__What the task requires__. If a line in the entries below holds the string "agent", copy it.

(Stored data)
___

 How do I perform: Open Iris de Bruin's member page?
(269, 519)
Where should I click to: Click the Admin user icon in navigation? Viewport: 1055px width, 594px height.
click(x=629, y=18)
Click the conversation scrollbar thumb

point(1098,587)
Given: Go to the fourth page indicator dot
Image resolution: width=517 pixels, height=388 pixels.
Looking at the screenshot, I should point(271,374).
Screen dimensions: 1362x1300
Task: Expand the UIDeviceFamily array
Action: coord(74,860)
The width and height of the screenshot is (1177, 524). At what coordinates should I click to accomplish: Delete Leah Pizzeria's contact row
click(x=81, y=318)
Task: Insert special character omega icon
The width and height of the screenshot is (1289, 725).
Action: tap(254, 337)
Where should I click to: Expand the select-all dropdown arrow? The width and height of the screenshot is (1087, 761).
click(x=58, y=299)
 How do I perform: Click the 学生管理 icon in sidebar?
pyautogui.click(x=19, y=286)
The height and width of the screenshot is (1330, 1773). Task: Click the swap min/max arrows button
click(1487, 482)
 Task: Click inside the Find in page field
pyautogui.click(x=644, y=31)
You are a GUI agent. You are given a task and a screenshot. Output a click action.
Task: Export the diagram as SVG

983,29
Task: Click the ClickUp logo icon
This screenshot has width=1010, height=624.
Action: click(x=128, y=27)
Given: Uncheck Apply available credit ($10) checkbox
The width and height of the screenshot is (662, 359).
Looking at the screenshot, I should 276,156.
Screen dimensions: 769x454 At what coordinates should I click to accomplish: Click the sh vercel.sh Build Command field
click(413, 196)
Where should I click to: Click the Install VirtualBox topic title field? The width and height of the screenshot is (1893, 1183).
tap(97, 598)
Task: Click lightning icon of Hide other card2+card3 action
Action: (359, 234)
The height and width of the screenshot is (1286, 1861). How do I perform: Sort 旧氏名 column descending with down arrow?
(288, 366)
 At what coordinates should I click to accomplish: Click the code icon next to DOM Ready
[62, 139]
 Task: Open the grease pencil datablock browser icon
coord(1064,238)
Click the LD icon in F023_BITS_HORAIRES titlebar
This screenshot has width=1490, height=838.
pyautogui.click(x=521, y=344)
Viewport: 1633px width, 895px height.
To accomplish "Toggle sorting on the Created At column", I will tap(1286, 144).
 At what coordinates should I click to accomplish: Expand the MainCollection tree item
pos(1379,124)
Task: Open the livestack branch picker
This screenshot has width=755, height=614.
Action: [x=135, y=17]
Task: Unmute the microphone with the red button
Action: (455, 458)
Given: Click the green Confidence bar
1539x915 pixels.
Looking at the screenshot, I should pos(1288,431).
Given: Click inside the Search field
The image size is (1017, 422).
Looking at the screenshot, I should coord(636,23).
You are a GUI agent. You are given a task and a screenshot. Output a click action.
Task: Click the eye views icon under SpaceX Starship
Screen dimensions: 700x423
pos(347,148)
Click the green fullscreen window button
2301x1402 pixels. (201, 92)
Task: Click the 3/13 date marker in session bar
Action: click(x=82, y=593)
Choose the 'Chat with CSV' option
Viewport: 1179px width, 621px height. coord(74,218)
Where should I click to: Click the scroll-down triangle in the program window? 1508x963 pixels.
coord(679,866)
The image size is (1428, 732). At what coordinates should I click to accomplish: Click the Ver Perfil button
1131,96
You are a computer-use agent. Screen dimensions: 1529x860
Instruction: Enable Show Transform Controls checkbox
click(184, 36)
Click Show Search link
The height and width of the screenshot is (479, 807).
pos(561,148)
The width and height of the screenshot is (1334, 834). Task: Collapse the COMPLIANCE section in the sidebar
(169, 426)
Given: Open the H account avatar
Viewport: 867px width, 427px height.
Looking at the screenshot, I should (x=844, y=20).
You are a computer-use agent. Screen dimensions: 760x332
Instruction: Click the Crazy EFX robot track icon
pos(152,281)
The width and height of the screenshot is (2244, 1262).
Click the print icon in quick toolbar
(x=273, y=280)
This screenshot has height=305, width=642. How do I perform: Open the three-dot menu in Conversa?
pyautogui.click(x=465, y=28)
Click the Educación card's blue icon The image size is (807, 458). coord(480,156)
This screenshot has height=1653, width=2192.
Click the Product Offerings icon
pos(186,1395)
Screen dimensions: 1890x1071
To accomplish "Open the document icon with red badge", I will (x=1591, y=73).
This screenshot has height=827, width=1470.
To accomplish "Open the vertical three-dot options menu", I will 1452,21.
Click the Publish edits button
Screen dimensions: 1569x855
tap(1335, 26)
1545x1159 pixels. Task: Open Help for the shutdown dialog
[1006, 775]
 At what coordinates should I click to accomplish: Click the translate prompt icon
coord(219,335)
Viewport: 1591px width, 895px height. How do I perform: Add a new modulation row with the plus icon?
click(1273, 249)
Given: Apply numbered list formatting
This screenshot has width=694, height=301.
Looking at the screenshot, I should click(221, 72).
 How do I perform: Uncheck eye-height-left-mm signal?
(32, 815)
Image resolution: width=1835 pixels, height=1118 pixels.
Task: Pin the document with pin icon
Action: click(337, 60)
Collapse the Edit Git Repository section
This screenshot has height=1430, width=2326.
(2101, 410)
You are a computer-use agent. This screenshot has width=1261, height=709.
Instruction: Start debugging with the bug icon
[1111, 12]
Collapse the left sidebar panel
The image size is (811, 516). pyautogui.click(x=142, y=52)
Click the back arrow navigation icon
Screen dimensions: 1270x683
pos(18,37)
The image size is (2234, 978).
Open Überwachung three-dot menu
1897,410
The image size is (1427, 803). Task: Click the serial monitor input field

___

__Answer section__.
You are a GUI agent. You are given a task and a screenshot. Output a click action.
You are a GUI agent. You are given a task and a screenshot. Output a click action.
You are a computer-use agent. Screen dimensions: 1529x860
You are a computer-use agent. Screen dimensions: 760x332
You are a computer-use agent. This screenshot has width=1261, height=709.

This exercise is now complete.